The guard looks me over thoroughly.
“Sorry, dog,” the guard tells Omar, handing us both back our badges. “I can really only let in folks specifically badged for VAB.” It occurs to me only then that he might have thought Omar was trying to impress a date, and that maybe we’d have had better luck if I kept my media badge to myself. I feel a little disappointed, partly because I want to see Discovery, wanted to walk into the cool, dark VAB with Omar and no one else. But also because the guard seemed to be basing his decision on something other than our badges, and I can’t help but think if I had been younger or cuter he would have let us in.
As we walk away, Omar is apologetic about not getting me into the VAB, and I tell him he has nothing to be sorry for, after everything he has gotten me into. I wonder privately what Omar would have done in that guard’s place—it’s impossible to imagine him bending the rules, but also hard to picture him failing to come through for a coworker asking a favor.
After some more wandering around, Omar tells me he has to go back to OPF—he’s working today, and people are taking turns coming out to the party. For a while after he’s gone I linger, watching the band, eavesdropping, eating more ice cream, watching Atlantis, and watching people watch it. A call goes out for media people to get b
ack on the bus, but I ignore it. Even though I’ve signed a form saying I will stay with media escorts and won’t wander around unaccompanied, I feel pretty confident that I won’t get in any trouble today. If I’m caught, I will say I missed the last bus, which will more or less be true.
Eventually, when the crowd starts to thin out, I set out to head back to the Press Site by circling around the VAB on foot, a project that, I only now start to realize, is going to take me a while. For the millionth time, the building has fooled me with its hugeness. The sun is fully blazing now in the early afternoon, I realize it’s been hours since I applied some sunscreen I begged off a Scottish journalist, and I put my Lawrence of Arabia scarf back on my head. I haven’t slept for thirty-two hours. I walk and walk and walk and the huge building next to me hardly seems to change as I walk. It is city blocks long.

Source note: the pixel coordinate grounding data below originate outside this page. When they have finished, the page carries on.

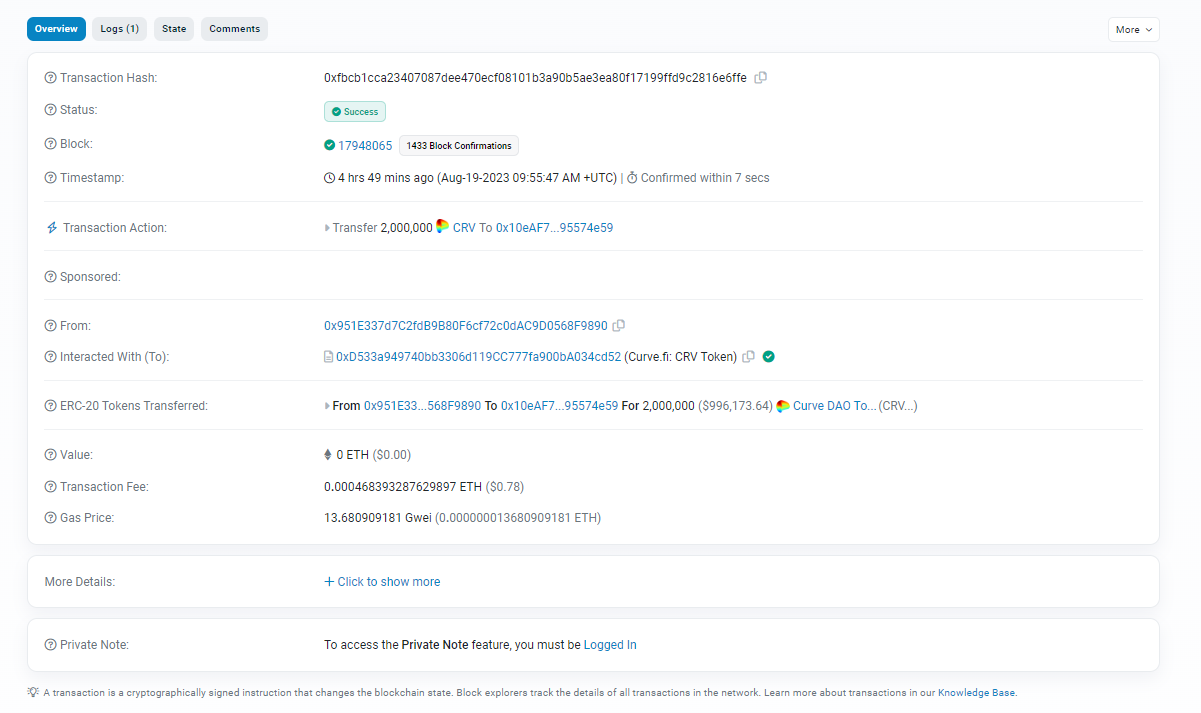Switch to the State tab
The image size is (1201, 713).
pos(174,29)
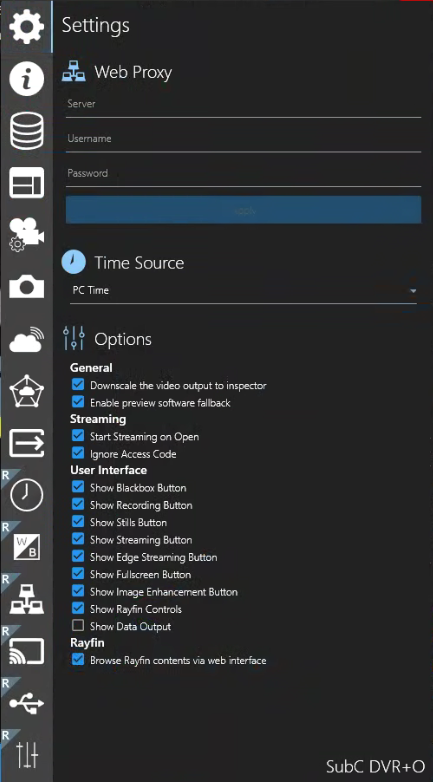
Task: Open the info icon in the sidebar
Action: click(26, 78)
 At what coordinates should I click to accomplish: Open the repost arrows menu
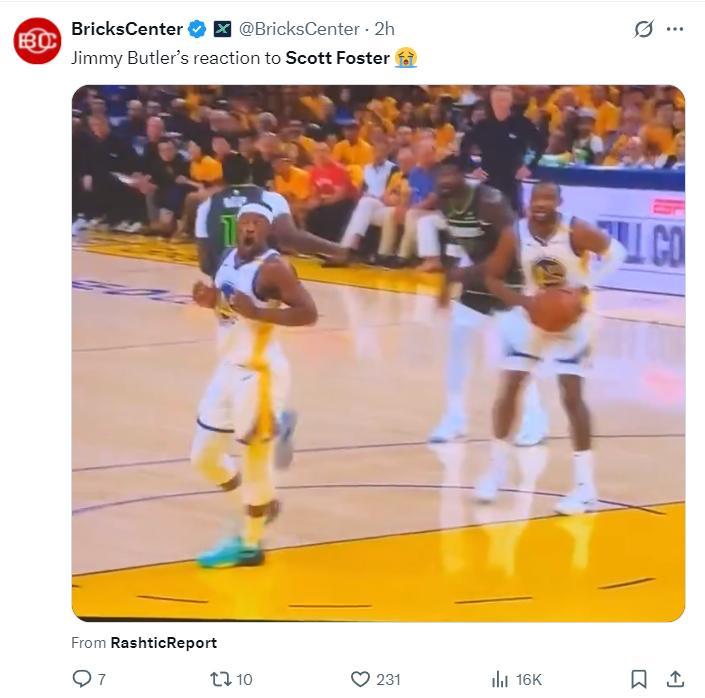coord(220,679)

Then something strikes me: I am walking, by myself, next to the Vehicle Assembly Building in the middle of the day. I’m loose on the grounds of the Kennedy Space Center. I’m walking through a strange landscape I have come to know so well in my mind it feels like another home to me, yet it still feels like a setting for science fiction. This is where the spaceships are assembled, and I will never get used to that—the people who assemble the spaceships themselves say they never get used to that—even as the spaceships are retired and will be assembled no longer.
For the many minutes it takes me to circumnavigate the enormous beige edifice, I look up at it. I think of the way architecture, over time, can become transmuted into pure emotion. I haven’t really been seeing the VAB, I just feel an overwhelming wonder and admiration and loss. But now I look closely. Turkey vultures circle endlessly overhead, as they always do. Seeing it this close up, I finally notice the many imperfections on the facade, places where the beige-gray paint has been touched up after hurricanes and doesn’t quite match, the way the corrugated surface, seen from directly below, distorts the huge NASA logo. When I pass the high bay doors, I squint inside again to try to catch a glimpse of Discovery. It’s too far away.